По результатам оценки плоидности, представленным в таблице 2, была отобрана трансгенная линии P9GS11a, демонстрирующие ускоренные темпы роста и характеризующиеся триплоидным статусом.

Перечень последовательностей:

Краткое описание чертежей

Фиг. 1. Результаты оценки высоты растений различных трансгенных линий березы и исходного (бп4а) генотипа.

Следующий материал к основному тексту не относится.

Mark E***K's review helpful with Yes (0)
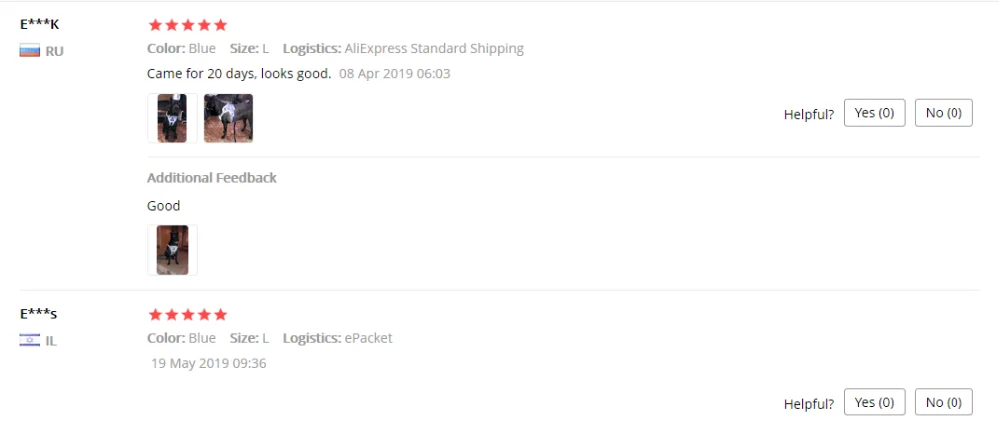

Изобретение относится к области биохимии, в частности к cтерильному триплоидному трансгенному растению березы пушистой с ускоренными темпами роста по сравнению с нетрансформированным растением, содержащему ген gs1 с SEQ ID NO:1 и полученному путем агробактериального переноса указанного гена gs1 в березу Betula pubescens бп4а. Изобретение позволяет эффективно получать стерильное триплоидное растение березы с ускоренными темпами роста. 1 ил., 2 табл.

Стерильное триплоидное трансгенное растение березы пушистой с ускоренными темпами роста по сравнению с нетрансформированным растением, содержащее ген gs1 с SEQ ID NO:1 и полученное путем агробактериального переноса указанного гена gs1 в березу Betula pubescens бп4а.